I have a similar mindset about laws... However I choose to obey all the laws I create. It is easier to do that when you are rich, becoming rich depends on your clients, staying rich depends on competitors, and most of that is controlled by the nobility. Thus get a title, limit competition, cater to those with money, and fill my coffers with platinum. Then write my own laws.

Its a theory, I will spend a few decades on it. Maybe publish a book...how do you think of a dark wood cover with a bas relief of an elven marketplace. I wonder how many people will tell me their secrets to be published.....

Liberty's Edge

Seriously? Taldor is the worst faction ever. Rich people are snobby and lame. I have no cash, but I have fun.

Sczarni

his short legs make it dificult to outrun being chased darts through tables and chairs as a means of escape. Distracted by the game the mass of flowers disappear fromt he table

Tal-bore is not the worstest. There is the *in a sing songy voice* "lets pretend to protect pathseachers while we finded their secrets and betray them" shadowy golf lodge.

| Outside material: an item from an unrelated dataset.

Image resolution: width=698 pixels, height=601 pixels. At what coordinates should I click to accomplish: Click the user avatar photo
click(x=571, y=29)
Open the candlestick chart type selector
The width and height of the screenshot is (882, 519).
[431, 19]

Plus how about those Jelly-axes?

Liberty's Edge

*eventually corners the gnome, hugs him and then plops him on righty, laughing* Cheilax is the worst, I say we punch them all in the face and then burn down there city.

Sovereign Court

I've not personally been to Cheliax, but I have encountered a lawyer from the local Cheliax faction here in Absolom. He's a well meaning enough fellow, doesn't believe in killing anyone, prefers to represent them in court or some such thing. I dare say he believes what he is told, whatever he's told....Note: I would avoid the use of fire, I think the Chelaxians rather enjoy it.

Liberty's Edge

*sylias begins attempting to gnaw righties arm off*

Grand Lodge

*Ralia enters the bar, her attention turning to Sylias, Righty, and the righty plopped Pontificor. She then speaks to Righty* "Are you aware you are wearing a gnome and your arm is being gnawed off?"

Sczarni

Hey! He is not wearing me. I am ultila-ma-tizing him!

Sovereign Court

It is a fashion experiment. I doubt anyone else has thought of gnomish accessories in quite this way yet. As for the gnawing, I must have good taste for this continued attention....its much more amusing than the typical Taldan postal suicide missions. I wonder if it will enjoin me any prestige.

Dark Archive

Where do I purchase gnomish accessories?